Purpose: Estimating the 6 degrees of freedom (DoF) pose of an endoscope is crucial for various applications in minimally invasive computer-assisted surgery. Image-based approaches are some of the most practical solutions for pose estimation in surgical environments, due to a limited workspace and sensor constraints. However, these methods often struggle or fail in dynamic scenes, such as those involving tissue deformation, surgical tool movement, and tool-tissue interaction.
Methods: We propose DyEndoVO, an end-to-end visual odometry method in dynamic endoscopic scenes. Our method consists of a transformer-based motion detection network and a weighted pose-optimization module. The motion detection network infers scene dynamics and guides the pose estimation. Furthermore, we introduce a semi-synthetic dataset featuring tissue and tool movement categories. It serves as training data, improving pose estimation accuracy, and also includes motion masks to enable a fine-grained inspection and evaluation.

◇ ◇ ◇ ◇

> **Exercise tasks**
A) Reproduce the passage from the endoscope pose abstract verbatim, between "Methods: We propose" and "inspection and evaluation.", inclusive.
B) Continue the abstract on endoscope pose estimation, picking up after its last sentence.

◇ ◇ ◇ ◇

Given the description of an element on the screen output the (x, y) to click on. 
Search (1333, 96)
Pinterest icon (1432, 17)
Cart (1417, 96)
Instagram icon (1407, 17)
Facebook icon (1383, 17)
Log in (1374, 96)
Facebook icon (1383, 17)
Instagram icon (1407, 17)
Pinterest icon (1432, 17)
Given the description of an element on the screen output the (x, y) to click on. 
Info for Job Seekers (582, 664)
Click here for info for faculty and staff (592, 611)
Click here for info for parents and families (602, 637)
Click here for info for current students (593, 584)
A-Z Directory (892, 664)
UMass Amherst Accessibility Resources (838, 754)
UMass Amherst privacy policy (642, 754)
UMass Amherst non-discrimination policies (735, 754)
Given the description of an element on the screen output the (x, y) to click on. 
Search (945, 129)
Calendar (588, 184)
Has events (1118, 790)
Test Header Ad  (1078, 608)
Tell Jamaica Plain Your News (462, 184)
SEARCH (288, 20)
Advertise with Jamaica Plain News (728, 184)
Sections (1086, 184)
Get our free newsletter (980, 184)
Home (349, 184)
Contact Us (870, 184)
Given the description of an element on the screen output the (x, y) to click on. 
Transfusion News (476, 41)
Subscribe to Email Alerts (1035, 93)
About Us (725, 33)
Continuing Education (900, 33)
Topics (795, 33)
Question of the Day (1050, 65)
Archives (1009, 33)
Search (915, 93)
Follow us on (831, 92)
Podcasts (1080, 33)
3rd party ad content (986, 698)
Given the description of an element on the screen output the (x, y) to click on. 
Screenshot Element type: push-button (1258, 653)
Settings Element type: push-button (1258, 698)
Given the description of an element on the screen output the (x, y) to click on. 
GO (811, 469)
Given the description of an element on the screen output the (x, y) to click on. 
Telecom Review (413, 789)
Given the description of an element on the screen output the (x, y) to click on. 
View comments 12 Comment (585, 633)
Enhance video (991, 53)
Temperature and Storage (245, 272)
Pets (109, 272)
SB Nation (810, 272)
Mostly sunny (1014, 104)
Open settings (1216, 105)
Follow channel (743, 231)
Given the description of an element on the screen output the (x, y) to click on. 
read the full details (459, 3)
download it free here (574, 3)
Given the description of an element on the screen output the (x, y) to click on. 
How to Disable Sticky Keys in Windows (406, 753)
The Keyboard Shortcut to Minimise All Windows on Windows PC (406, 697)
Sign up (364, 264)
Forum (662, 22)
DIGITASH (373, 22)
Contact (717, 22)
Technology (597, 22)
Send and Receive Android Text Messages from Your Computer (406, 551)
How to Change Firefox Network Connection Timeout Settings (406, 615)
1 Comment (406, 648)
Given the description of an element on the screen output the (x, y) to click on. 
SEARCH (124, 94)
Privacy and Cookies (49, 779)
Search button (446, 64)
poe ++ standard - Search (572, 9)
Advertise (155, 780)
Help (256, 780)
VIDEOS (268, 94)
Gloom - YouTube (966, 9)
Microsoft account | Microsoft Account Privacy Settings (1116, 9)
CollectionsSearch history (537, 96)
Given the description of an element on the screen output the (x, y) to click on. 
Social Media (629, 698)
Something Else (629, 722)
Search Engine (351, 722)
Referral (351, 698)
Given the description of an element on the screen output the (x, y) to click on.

◇ ◇ ◇ ◇

> **Results of the exercise**
A)
Methods: We propose DyEndoVO, an end-to-end visual odometry method in dynamic endoscopic scenes. Our method consists of a transformer-based motion detection network and a weighted pose-optimization module. The motion detection network infers scene dynamics and guides the pose estimation. Furthermore, we introduce a semi-synthetic dataset featuring tissue and tool movement categories. It serves as training data, improving pose estimation accuracy, and also includes motion masks to enable a fine-grained inspection and evaluation.

B)
Results: DyEndoVO significantly outperforms state-of-the-art methods in pose estimation for dynamic surgical scenes. Despite being trained solely on a synthetic dataset, our method generalizes well to real-world data without fine-tuning. Further analysis attributes this success to the effective detection of scene dynamics and the adaptation in the learned weight toward pose estimation; moreover, the semi-synthetic dataset also plays a key role in bridging the sim-to-real gap.
Conclusions: In this work, we aim to improve the accuracy and robustness of pose estimation in challenging dynamic surgical scenes, by effectively handling scene dynamics. Our method, combined with the proposed synthetic dataset, demonstrates improved performance in pose estimation and generalizes well to real-world data, showing its potential in advancing related works such as SLAM and 3D reconstruction in complex surgical environments.